La première semaine, j’avais cette fois traîné avec moi «El Wanderer» pour longer les côtes sud et ouest, et lui partager ce qui m’avait tant marqué deux ans plus tôt. Nous avons même eu droit à quelques surprises au passage, notamment sur la route des montagnes qui mène jusqu’à Dynjandi. Dire que chez nous pendant ce temps, la température dépassait les 35°C…
Nous avons même fait un bout de chemin avec Aleksandra {@bohoblondi}, une voyageuse polonaise rencontrée le soir de notre arrivée. Avec elle nous avons pu observer des macareux («Puffins !») le long des falaises, tester les délicieux hot-dogs locaux, et profiter des sources thermales !

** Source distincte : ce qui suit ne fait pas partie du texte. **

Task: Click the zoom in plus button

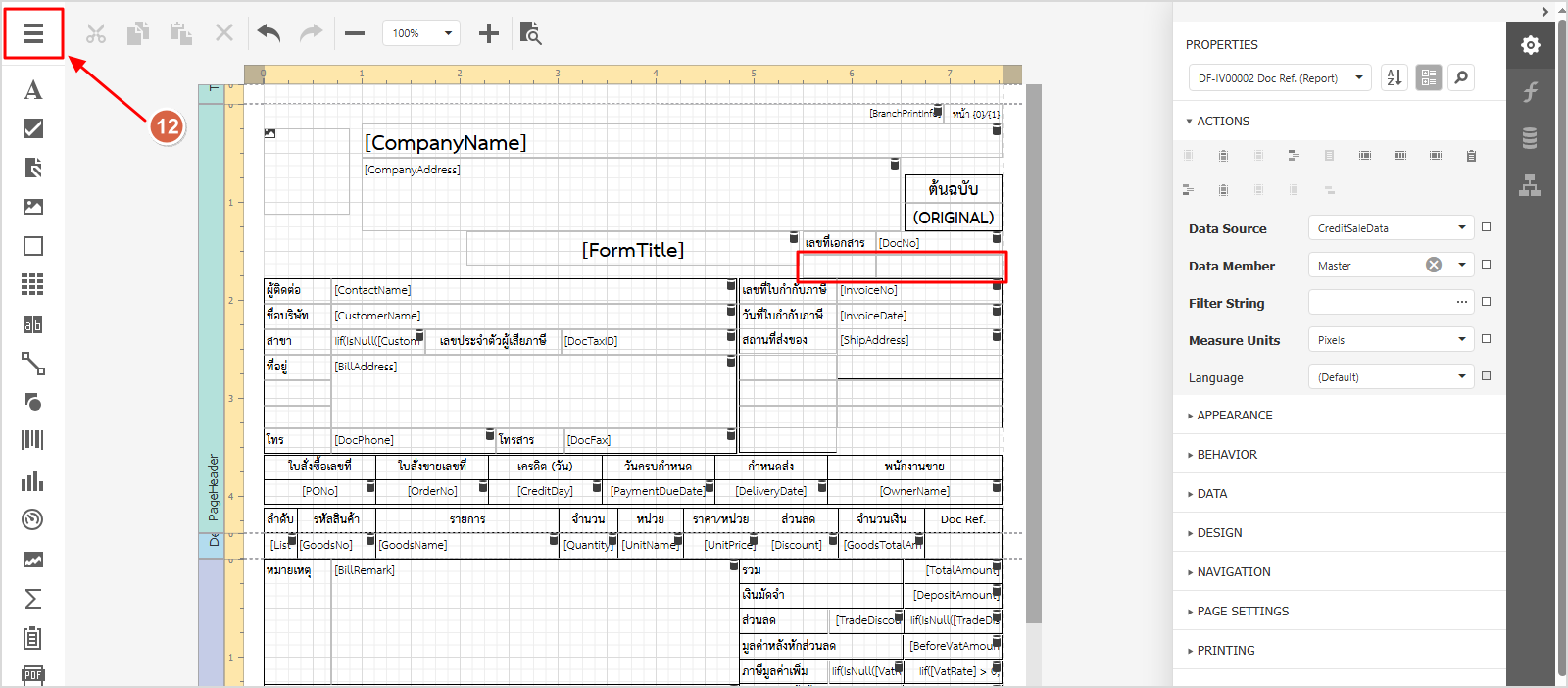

Cet été-là, il faisait plus doux. Les nuits étaient plus confortables, mais les icebergs moins majestueux.
Une fois encore, nos aventures furent nombreuses, parmi elles l’affrontement avec les terribles mouettes de la péninsule de Snaefellness (sérieusement, c’est quoi leur problème ?!), la traque du semi-troll Bárðar à travers dans la gorge de Rauðfeldsgjá, et la traversée à gué pieds nus dans l’eau glacée pour découvrir des lieux cachés.
Un nomade à Reykjavik
Mes compagnons repartis poursuivre leurs obligations, je me suis retrouvé seul dans une Reykjavík pluvieuse, sans idée précise de ce qu’allait donner la suite.
Heureusement, on rencontre vite tous types d’individus à l’étranger, et autant de potentiels compagnons de voyage ! Citons notamment Julien, un français qui parcours le monde sans relâche depuis sept longues années, et qui se trouvait en Islande pour faire le tour de l’île…à vélo (défi qui sera au passage relevé haut-la-main).
Il y avait aussi Riz, infatigable marcheur néerlandais capable de porter un sac bien plus lourd que le mien, alors qu’il est lui-même plus léger. Il vous montrera les orteils dont il a perdu l’usage à cause des engelures (pas d’illustration). Pedro, lui, est venu pour un périple de cinq mois à travers les glaciers, périple qu’il a passé l’année précédente à planifier. Il y aura aussi plus tard Katherine, une islandaise pleine d’énergie qui aura vécu aux quatre coins du monde, Jay, marin britannique sur le point d’obtenir son propre voilier, ou J-B, baroudeur français toujours en train de se dépasser.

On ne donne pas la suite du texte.